Women, Gender, and Conservatism in Latin America, Part 2

AHA Session 256
Conference on Latin American History 50
Sunday, January 5, 2025: 1:30 PM-3:00 PM
Beekman Room (New York Hilton, Second Floor)
Chair:
Margaret M. Power, Illinois Institute of Technology
Comment:
Margaret M. Power, Illinois Institute of Technology

Session Abstract

Recently, historian Benjamin Cowan has argued that our collective shock in the face of the Right’s contemporary “re-emergence” is the result of scholars’ own academic neglect of the history of conservatism and its wide-reaching transnational articulations. With a gender lens, we propose two related panels that provide answers to some of the questions Cowan proposes, such as how conservatism “has been shaped and been able to downplay its own contradictions,” and, more significantly, how we arrived at this moment (Cowan, 2021, 6). These panels examine women, gender, and conservatism in twentieth-century Latin America–specifically, Mexico, Panama, Colombia, and Brazil. Methodologically, these panels integrate consolidated and emerging fields of history, which include Latin American history, the history of women, gender, and sexuality, and the increasingly sophisticated history of the “Right,” a term encompassing a broad range of reactionary, fascist, and conservative political positions and projects. By recovering women’s contributions–intellectual, political, social, and cultural–our papers challenge existing benchmarks for inclusion in disciplinary canons while expanding the locations, genres, and practices of history. In our dialogue with Cowan’s work, we draw on scholarship produced by historians during the last two decades, among them Margaret Power, James Green, Barbara Weinstein, Kristina Boylan, Sandra McGee Deutsch, and Mary Roldan.

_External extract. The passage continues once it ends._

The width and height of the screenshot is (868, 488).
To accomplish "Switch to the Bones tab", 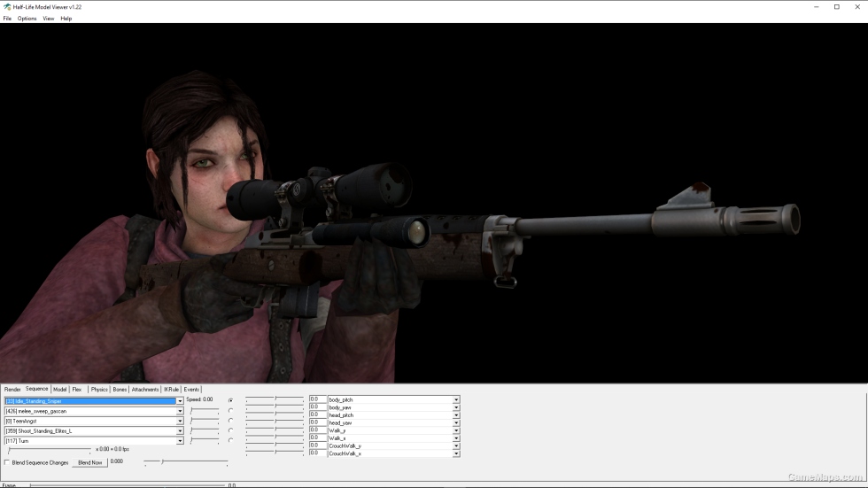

As “Part 1” of these interconnected sessions, this panel explores the multifaceted roles and experiences of women within the context of authoritarian regimes and conservative thought in Latin America throughout the twentieth-century. It brings together four distinct studies shedding light on the socio-political agency, cultural production and ideological commitments of women under dictatorial rule–women who sponsored and disseminated conservative thought, knowingly or not. First, Elisa Fauth offers a historical analysis of the portrayal of women’s participation in the 1930 coup that brought Getúlio Vargas to power in Brazil. Through an examination of women-centric media outlets, the paper investigates how the press represented female involvement during this pivotal moment and its implications for societal roles and representations. Second, Luah Tomas provides a close analysis of the political commitments of Brazilian writer and “feminist” Rosalina Coelho Lisboa within the context of right-wing movements. The paper explores Lisboa’s engagement with feminism and conservative ideologies amidst her South American transnational networks, broadening the conversation on the role of women as international thinkers during the inter-war years and early Cold War. Third, Marina Adams shifts focus to Brazil’s military dictatorship (1964-1985), highlighting the integral role played by conservative women in supporting and legitimizing the regime. Through the role of prominent First Ladies, such as Yolanda Costa e Silva and Scylla Médici, the paper examines how First Ladyship was inherently attached to a President’s masculinity and also conflated the ideas of family and nation into one. Fourth, Andrea Carolina Miranda Pestana delves into the cultural production of Panamanian women artists during Omar Torrijo’s military regime. Examining the period from 1971 to 1985, the paper investigates how women artists navigated the strict cultural policies of the regime and used art to re-imagine sovereignty and redefine womanhood.